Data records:
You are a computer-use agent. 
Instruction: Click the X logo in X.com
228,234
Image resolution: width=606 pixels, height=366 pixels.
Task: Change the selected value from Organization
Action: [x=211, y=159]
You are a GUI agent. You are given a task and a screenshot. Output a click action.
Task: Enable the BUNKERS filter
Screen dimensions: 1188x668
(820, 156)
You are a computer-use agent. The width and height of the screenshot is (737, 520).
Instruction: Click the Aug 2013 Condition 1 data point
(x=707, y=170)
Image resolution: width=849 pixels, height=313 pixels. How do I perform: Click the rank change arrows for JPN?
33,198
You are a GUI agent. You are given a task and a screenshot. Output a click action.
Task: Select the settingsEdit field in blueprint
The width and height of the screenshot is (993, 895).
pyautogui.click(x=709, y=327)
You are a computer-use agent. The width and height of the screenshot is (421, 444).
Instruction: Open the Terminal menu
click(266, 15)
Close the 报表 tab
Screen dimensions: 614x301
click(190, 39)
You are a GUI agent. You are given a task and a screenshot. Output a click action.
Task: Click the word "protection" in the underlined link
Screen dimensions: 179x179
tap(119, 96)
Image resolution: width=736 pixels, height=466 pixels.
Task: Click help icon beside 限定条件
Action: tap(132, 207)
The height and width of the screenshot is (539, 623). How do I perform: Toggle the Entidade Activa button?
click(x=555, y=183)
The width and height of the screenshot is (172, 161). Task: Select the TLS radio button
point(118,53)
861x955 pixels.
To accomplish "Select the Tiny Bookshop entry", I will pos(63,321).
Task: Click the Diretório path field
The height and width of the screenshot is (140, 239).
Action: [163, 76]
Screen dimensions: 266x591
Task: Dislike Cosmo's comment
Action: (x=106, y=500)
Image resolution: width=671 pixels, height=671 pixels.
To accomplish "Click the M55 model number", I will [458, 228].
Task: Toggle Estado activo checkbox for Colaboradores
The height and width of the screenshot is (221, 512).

PROBLEM DESCRIPTION: Every record above is to be copied out exactly.

ANSWER SECTION:
You are a computer-use agent. 
Instruction: Click the X logo in X.com
228,234
Image resolution: width=606 pixels, height=366 pixels.
Task: Change the selected value from Organization
Action: [x=211, y=159]
You are a GUI agent. You are given a task and a screenshot. Output a click action.
Task: Enable the BUNKERS filter
Screen dimensions: 1188x668
(820, 156)
You are a computer-use agent. The width and height of the screenshot is (737, 520).
Instruction: Click the Aug 2013 Condition 1 data point
(x=707, y=170)
Image resolution: width=849 pixels, height=313 pixels. How do I perform: Click the rank change arrows for JPN?
33,198
You are a GUI agent. You are given a task and a screenshot. Output a click action.
Task: Select the settingsEdit field in blueprint
The width and height of the screenshot is (993, 895).
pyautogui.click(x=709, y=327)
You are a computer-use agent. The width and height of the screenshot is (421, 444).
Instruction: Open the Terminal menu
click(266, 15)
Close the 报表 tab
Screen dimensions: 614x301
click(190, 39)
You are a GUI agent. You are given a task and a screenshot. Output a click action.
Task: Click the word "protection" in the underlined link
Screen dimensions: 179x179
tap(119, 96)
Image resolution: width=736 pixels, height=466 pixels.
Task: Click help icon beside 限定条件
Action: tap(132, 207)
The height and width of the screenshot is (539, 623). How do I perform: Toggle the Entidade Activa button?
click(x=555, y=183)
The width and height of the screenshot is (172, 161). Task: Select the TLS radio button
point(118,53)
861x955 pixels.
To accomplish "Select the Tiny Bookshop entry", I will pos(63,321).
Task: Click the Diretório path field
The height and width of the screenshot is (140, 239).
Action: [163, 76]
Screen dimensions: 266x591
Task: Dislike Cosmo's comment
Action: (x=106, y=500)
Image resolution: width=671 pixels, height=671 pixels.
To accomplish "Click the M55 model number", I will [458, 228].
Task: Toggle Estado activo checkbox for Colaboradores
The height and width of the screenshot is (221, 512).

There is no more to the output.